Musevilerin kutsal bayramı için Kudüs’e gittiler, orada iyi karşılanmalarına karşın bazı kışkırtmalar sonucu; yanlarında bulunan 12 kişiden birisi olan İskaryot’un ihanetine uğradılar. Kudüs dönüşü yol arkadaşlarıyla son akşam yemeğini yiyen İsa; ölmesi gerektiğini, bunun kaçınılmaz olduğunu, kendisinin ölümünden sonra öğütlerinin her yere duyurulmasını istedi ve bu görevi de yanında bulunan yol arkadaşlarına verdi. Sonra oradan uzaklaşıp önce Zeytin dağına sonra da bahçelik bir yere gittiler. Yol arkadaşlarından İskaryot’un hainliği sonucunda, İsa yakalanıp mahkemeye çıkarıldı. Dine karşı gelmek suçlamasıyla ölüm cezasına çarptırıldı. İsa, tanrı tarafından göğe çekilince; hain İskaryot, İsa’nın kılığında göründü ve başına dikenlerle dolu bir taç geçirilerek çarmıha gerildi.

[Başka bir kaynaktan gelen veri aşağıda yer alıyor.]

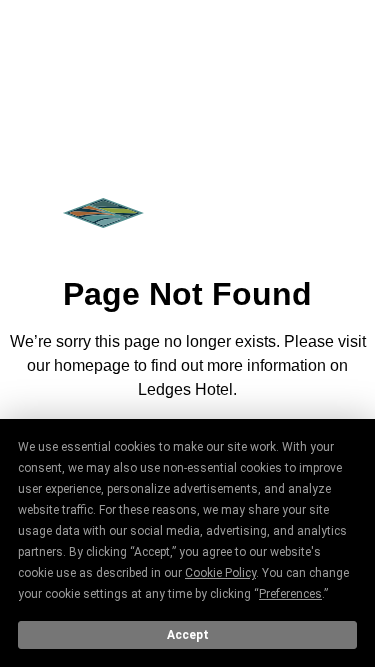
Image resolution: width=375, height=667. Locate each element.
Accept (188, 635)
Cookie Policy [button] (220, 573)
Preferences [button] (290, 594)
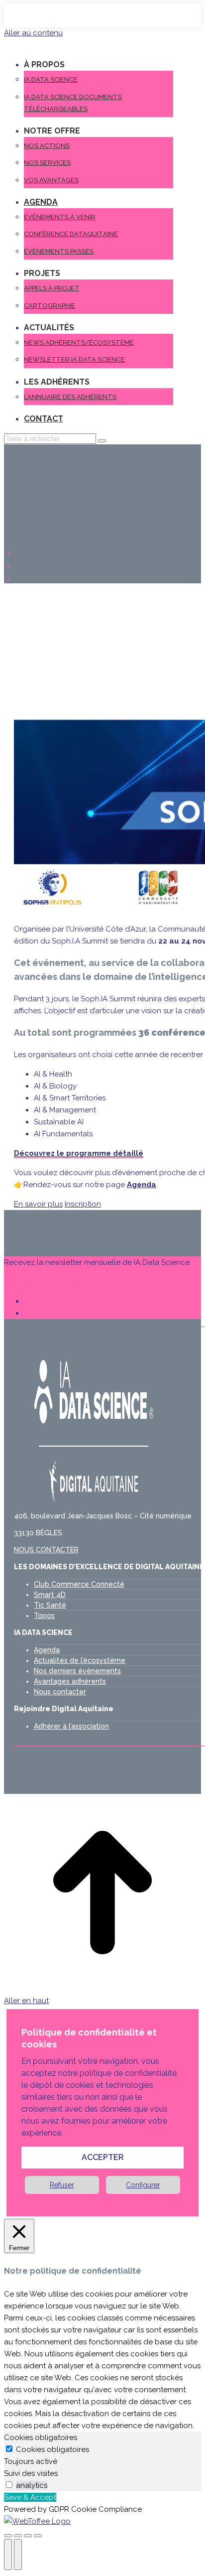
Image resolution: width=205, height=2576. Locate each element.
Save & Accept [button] (30, 2497)
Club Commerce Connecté (79, 1584)
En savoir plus (38, 1204)
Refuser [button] (62, 2185)
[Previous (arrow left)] (8, 2554)
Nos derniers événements (77, 1671)
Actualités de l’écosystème (79, 1660)
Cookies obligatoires (52, 2449)
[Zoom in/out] (38, 2535)
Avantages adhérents (70, 1681)
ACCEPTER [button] (103, 2157)
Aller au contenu (33, 32)
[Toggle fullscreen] (28, 2535)
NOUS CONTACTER (46, 1550)
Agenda (47, 1650)
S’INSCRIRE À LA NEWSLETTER (57, 1281)
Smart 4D (50, 1595)
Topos (44, 1616)
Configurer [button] (143, 2185)
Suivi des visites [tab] (31, 2473)
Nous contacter (60, 1692)
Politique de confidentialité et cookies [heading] (89, 2038)
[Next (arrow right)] (18, 2554)
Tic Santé (50, 1605)
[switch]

İskaryot’un çarmıha gerilmesiyle 11 kişi kalan ekibe bir kişi daha eklenerek havari sayısı on ikiye tamamlanır. Bu gelişmelerden sonra, İsa’nın görevini Petrus üstlendi. Petrus; Simon, Simun, Peter, Kifas gibi isimlerle de bilinen, Filistinli bir balıkçıdır.

Petrus’un görev vermesiyle, İsa’nın öğrencileri din yaymak için Şam dolaylarına doğru yola çıktılar. Musevi bir din adamı olan Saul (Paul- Pavlus) onları yolda yakalayıp öldürmek isteğiyle yanıp tutuşmaktadır. Bu olay İncil’de şöyle anlatılır.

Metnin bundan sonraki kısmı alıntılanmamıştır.